Blazor SSR Finally Gets TempData in .NET 11
ASP.NET Core in .NET 11 Preview 2 brings TempData to Blazor static server-side rendering, enabling flash messages and Post-Redirect-Get flows without workarounds.
If you have built Blazor static SSR apps, you have almost certainly hit the same wall: after a form POST that redirects, there is no built-in way to pass a one-time message to the next page. MVC and Razor Pages had TempData for over a decade. Blazor SSR did not, until .NET 11 Preview 2.
How TempData works in Blazor SSR
When you call AddRazorComponents() in your Program.cs, TempData is registered automatically. No extra service wiring. Inside any static SSR component, grab it as a cascading parameter:
@code {
[CascadingParameter]
public ITempData? TempData { get; set; }
private void HandleSubmit()
{
// Store a flash message before redirecting
TempData?.Set("StatusMessage", "Record saved.");
Navigation.NavigateTo("/dashboard", forceLoad: true);
}
}
On the target page, read the value. Once you call Get, the entry is removed from the store:
@code {
[CascadingParameter]
public ITempData? TempData { get; set; }
private string?
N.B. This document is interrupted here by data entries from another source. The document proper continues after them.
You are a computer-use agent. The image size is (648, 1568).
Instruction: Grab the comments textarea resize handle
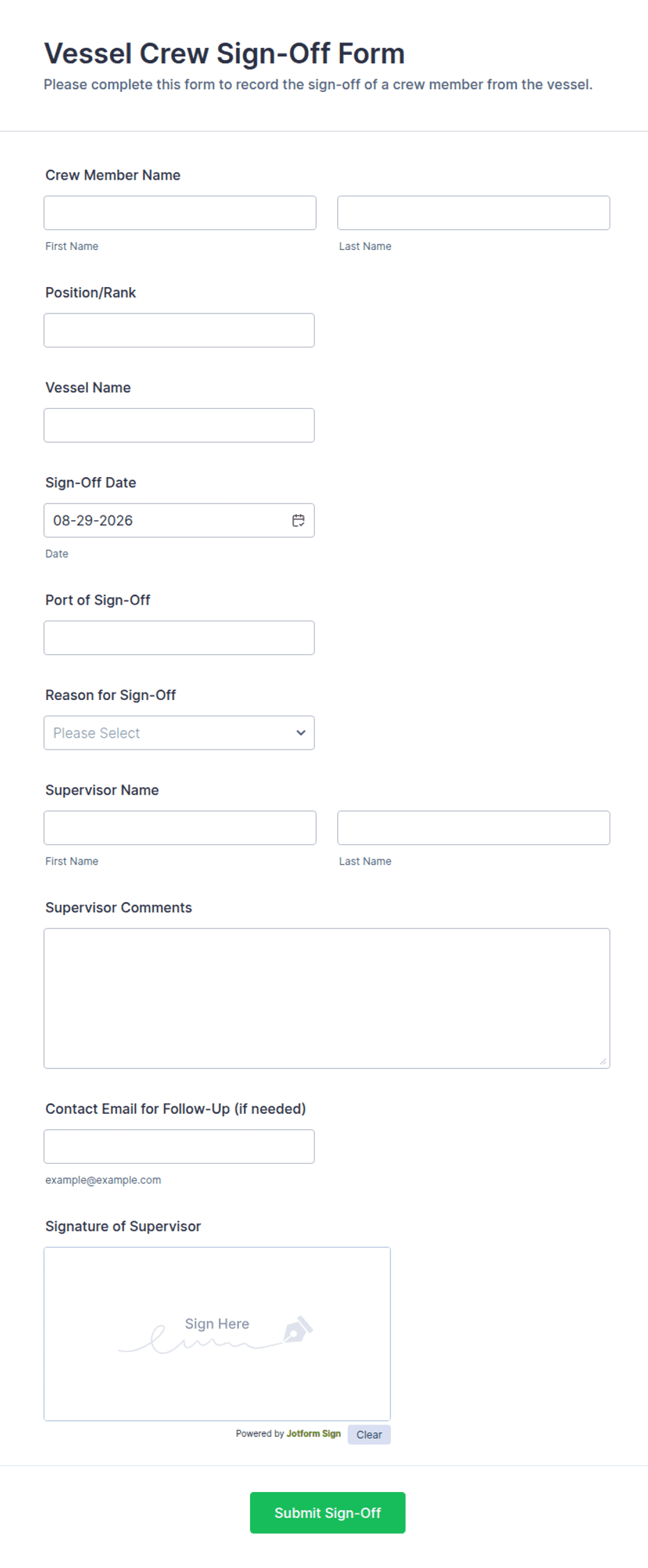tap(603, 1061)
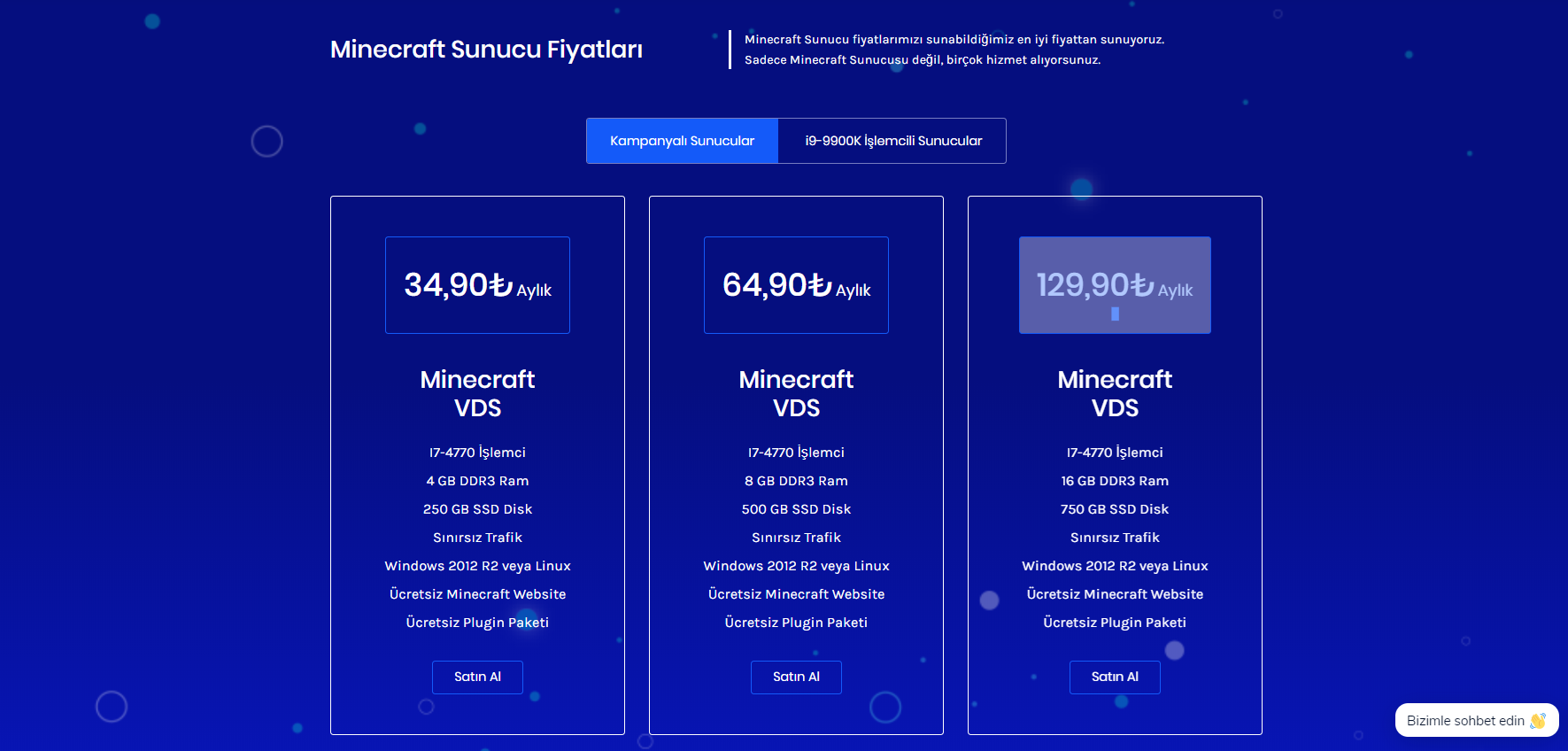Click Minecraft VDS title in the 8 GB plan card
Screen dimensions: 1568x751
[796, 393]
StatusMessage;
protected override void OnInitialized()
{
StatusMessage = TempData?.Get<string>("StatusMessage");
}
}
That is the classic Post-Redirect-Get pattern, and it now works in Blazor SSR with no custom state management.
Peek and Keep
ITempData provides four methods that mirror the MVC TempData lifecycle:
Get<T>(key)reads the value and marks it for deletion.Peek<T>(key)reads without marking, so the value survives to the next request.Keep()retains all values.Keep(key)retains a specific value.
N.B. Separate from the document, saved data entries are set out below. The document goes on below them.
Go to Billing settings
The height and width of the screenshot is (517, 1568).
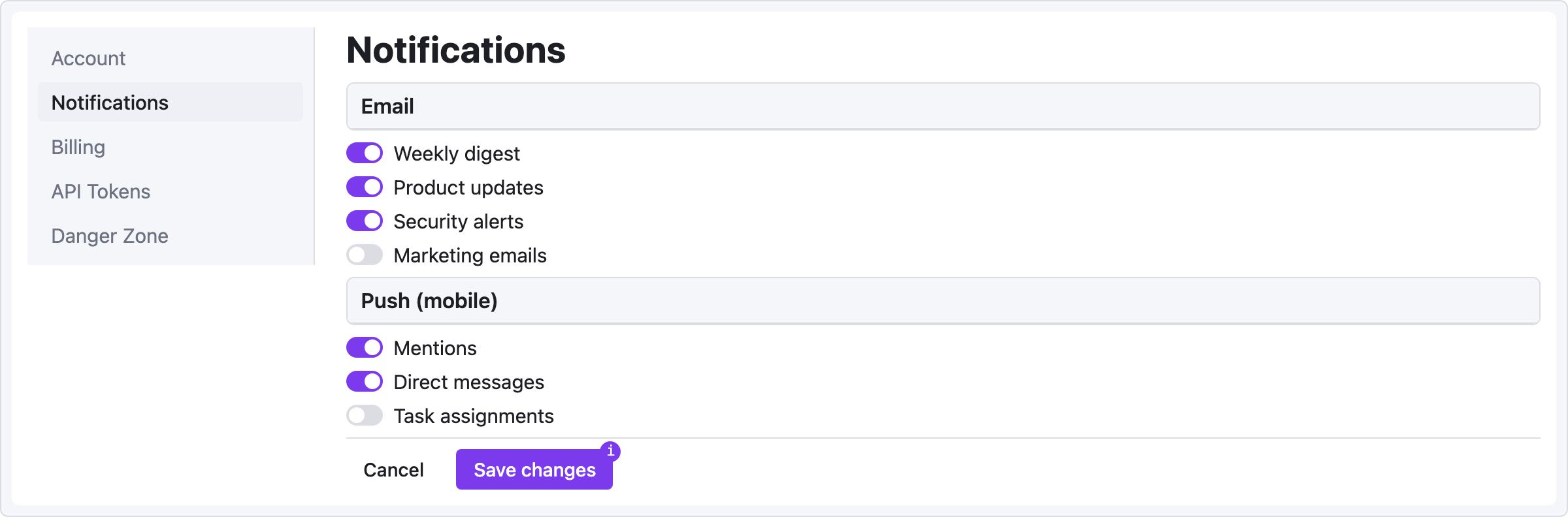point(78,148)
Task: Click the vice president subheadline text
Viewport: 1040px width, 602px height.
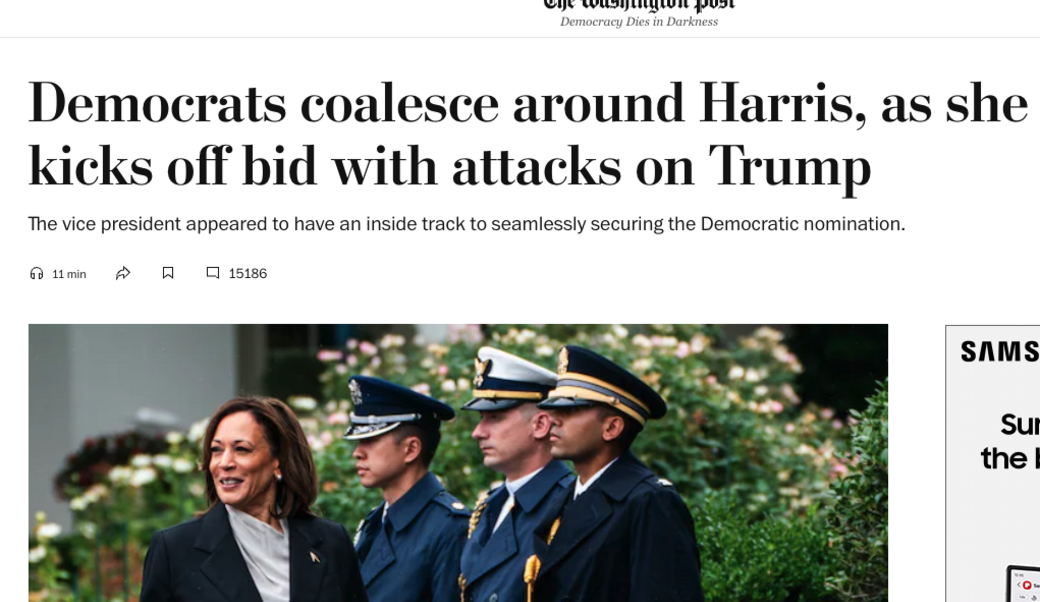Action: click(x=466, y=224)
These give you control over whether a flash message disappears after one read or sticks around for a second redirect.
Storage providers
By default, TempData is cookie-based via CookieTempDataProvider. Values are encrypted with ASP.NET Core Data Protection, so you get tamper protection out of the box. If you prefer server-side storage, swap in SessionStorageTempDataProvider:
builder.Services.AddSession();
builder.Services
.AddSingleton<ITempDataProvider, SessionStorageTempDataProvider>();
The catch: static SSR only
TempData does not work with interactive Blazor Server or Blazor WebAssembly render modes. It is scoped to static SSR, where each navigation is a full HTTP request. For interactive scenarios, PersistentComponentState or your own cascading state remain the right tools.
This is a small addition, but it removes one of the common “why can’t Blazor do what Razor Pages can?” complaints. Grab .NET 11 Preview 2 and try it in your next SSR form flow.